Wednesday 20 February 2013

The Land! The Land!

This will come as no news to older Liberals, but the main factor hobbling Britain’s economic prosperity is land. That is the argument of Simon Tilford, chief economist at the Centre for European Reform think tank:
The UK’s essentially rigged market for land and its restrictive planning system are as big an obstacle to economic growth as restrictive labour markets and protected professions are in Southern Europe.
The number of new homes built each year in Britain has lagged far behind demand from a growing population for 30 years. Despite faster population growth, house construction is currently running at half the level of the 1960s. At the same time the average size of homes built in Britain is now the smallest in the EU. The result of these two trends has been a steady fall in the amount of living space per head. Property prices relative to average household incomes have come down a bit since 2007, but remain very high. Moreover, the problem is not just restricted to the residential sector: Britain has the highest office rents in the EU. Firms in cities such as Manchester pay more than in Frankfurt or Milan. And transport infrastructure is very expensive to build in Britain, which is one reason why there is too little of it.
Most of us might baulk at one of Tilford’s proposed remedies, which is to build on the green belt. Also, he fails to acknowledge the profligate use of land in British cities (where people prefer to live in a detached or semi-detached house with a garden rather than a flat or town house as in continental cities).

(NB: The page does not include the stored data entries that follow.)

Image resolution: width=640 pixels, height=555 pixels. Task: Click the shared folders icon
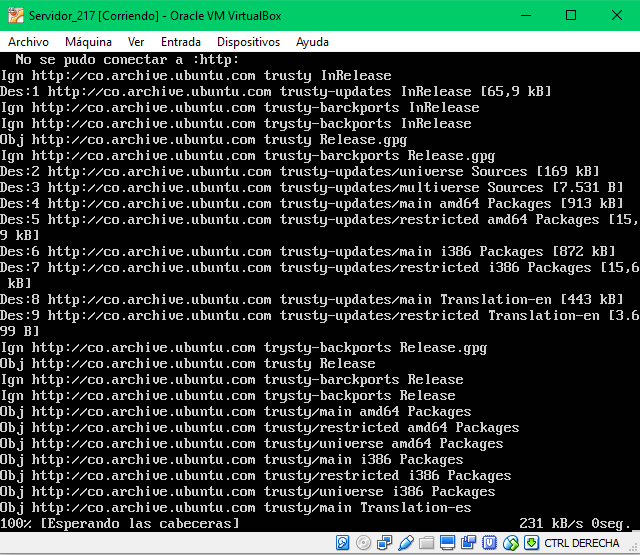click(x=427, y=543)
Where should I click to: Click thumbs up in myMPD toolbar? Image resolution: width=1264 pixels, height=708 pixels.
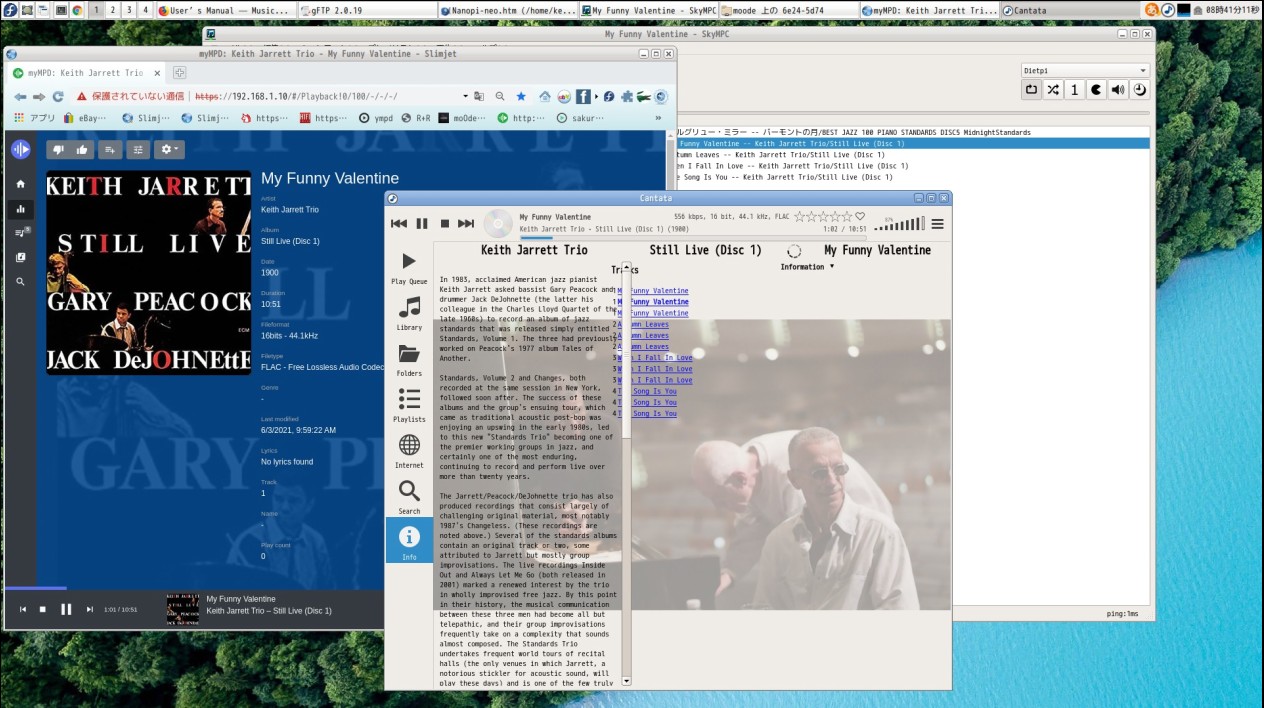click(x=82, y=150)
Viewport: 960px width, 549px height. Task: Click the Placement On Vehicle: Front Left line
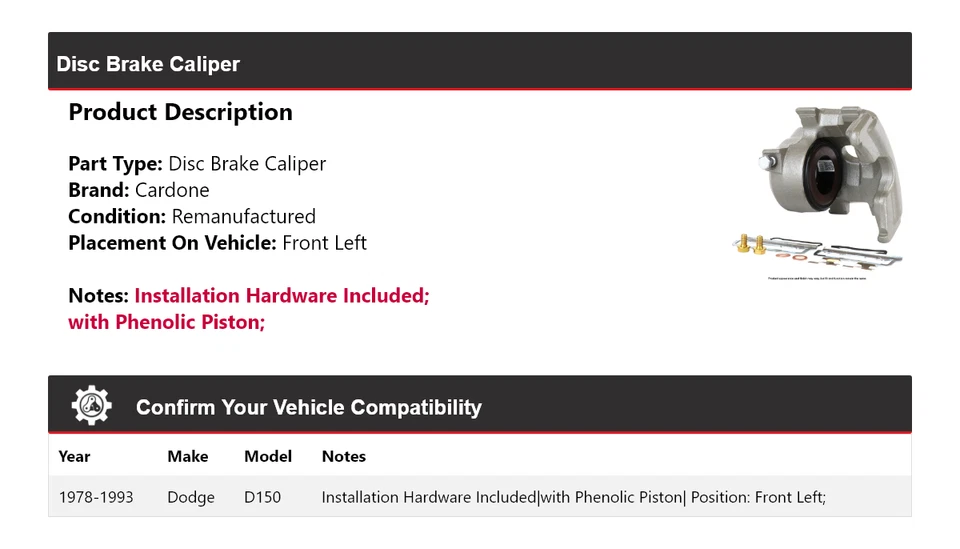(217, 242)
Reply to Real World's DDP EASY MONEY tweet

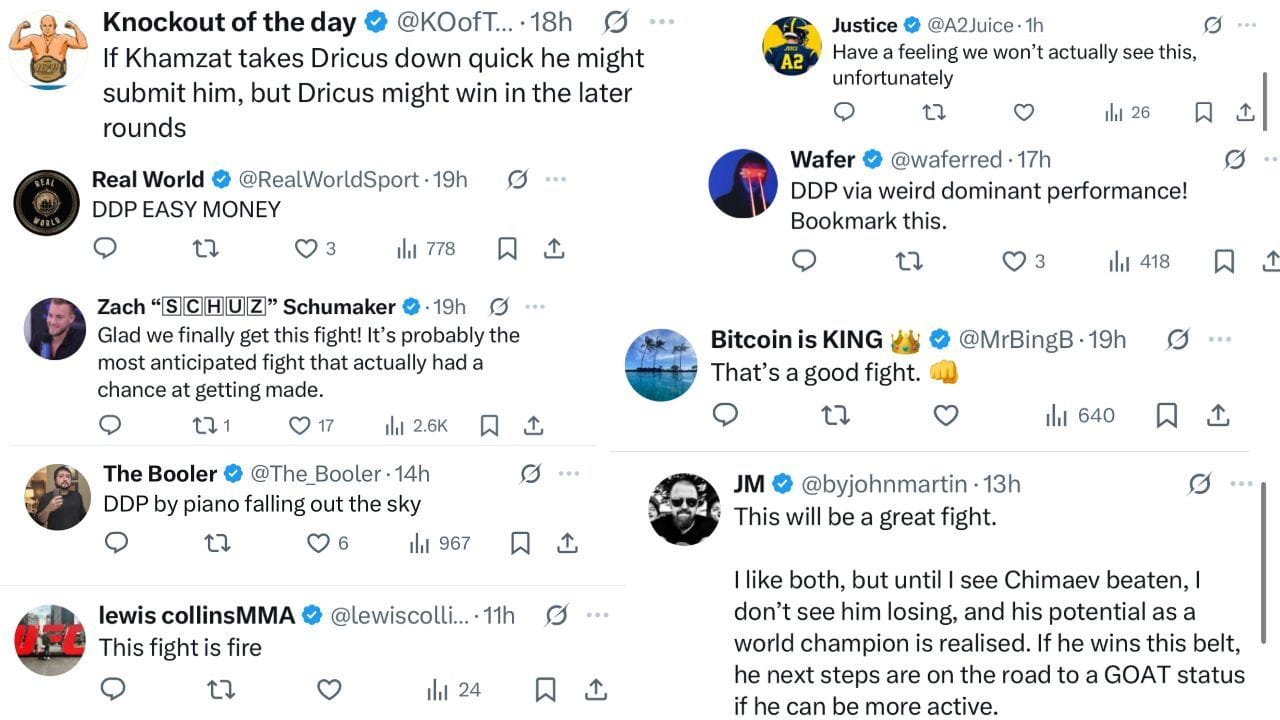pyautogui.click(x=105, y=248)
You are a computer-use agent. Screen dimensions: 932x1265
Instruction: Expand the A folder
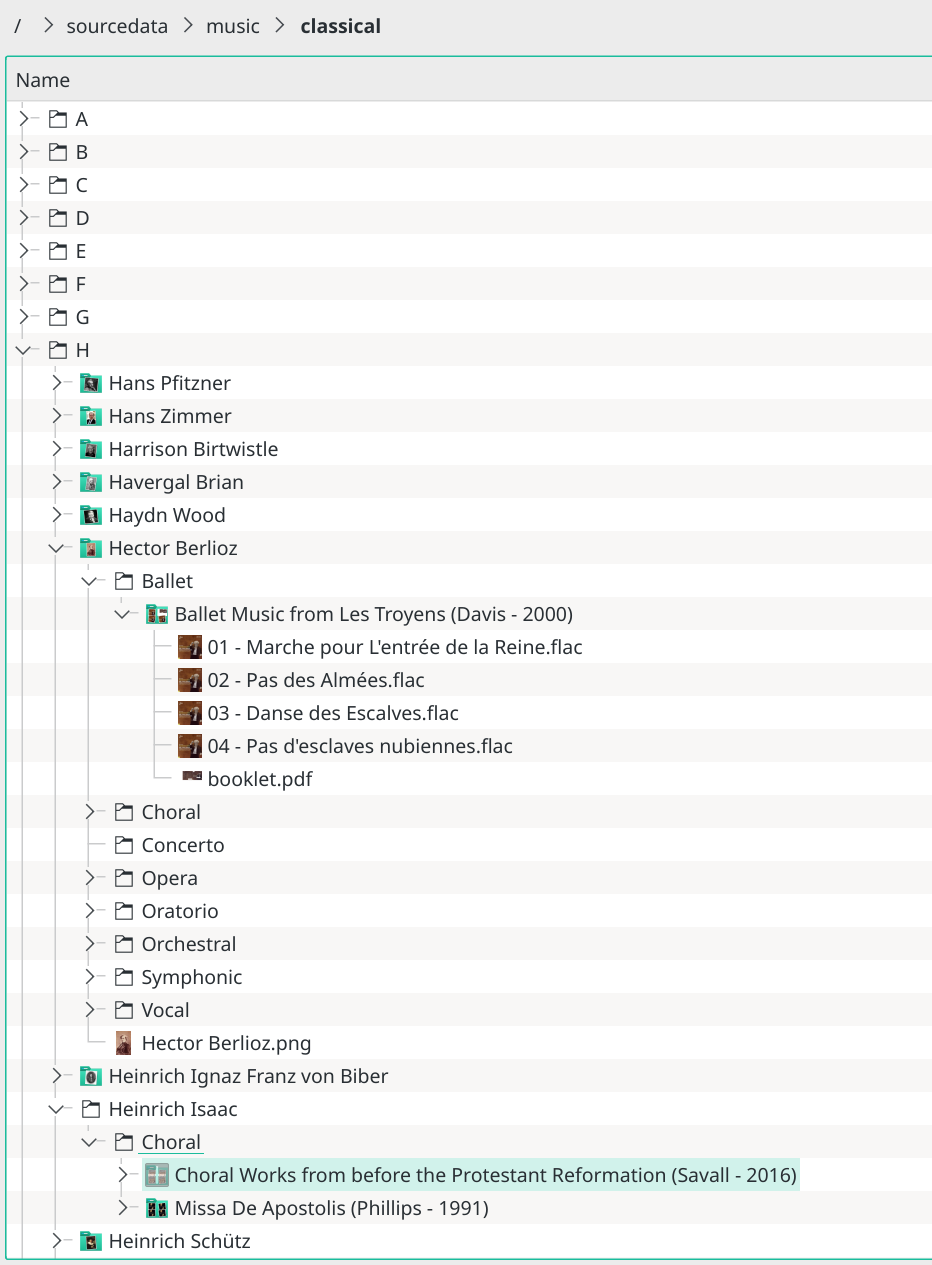point(25,118)
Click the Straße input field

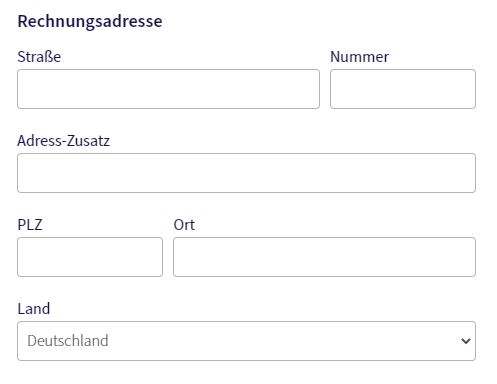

Nevertheless, his basic analysis is sound and the proposed move to a land tax is the single best policy that could be adopted.

3 comments:

  1. I hesitate to question the statistics used by a leading economist, but I'd like to know where he got the information that there has been a steady fall in living space per head. I was under the impression that since household size was dropping, living space per head was actually increasing. This was certainly the trend between 1991 and 2001 when living space increased from an average 38 squ m to 44, an increase of 15% in a decade: http://www.bis.gov.uk/assets/foresight/docs/land-use/jlup/10_space_per_person_in_the_uk_-_a_review_of_densities_trends_experiences.pdf

    I'm unable to find more up to date figures accessible on the internet, but if personal space is now steadily declining, is it now worse than in 1991 or still above 38 sq m? Building smaller homes does not necessarily reduce living space if households are also smaller.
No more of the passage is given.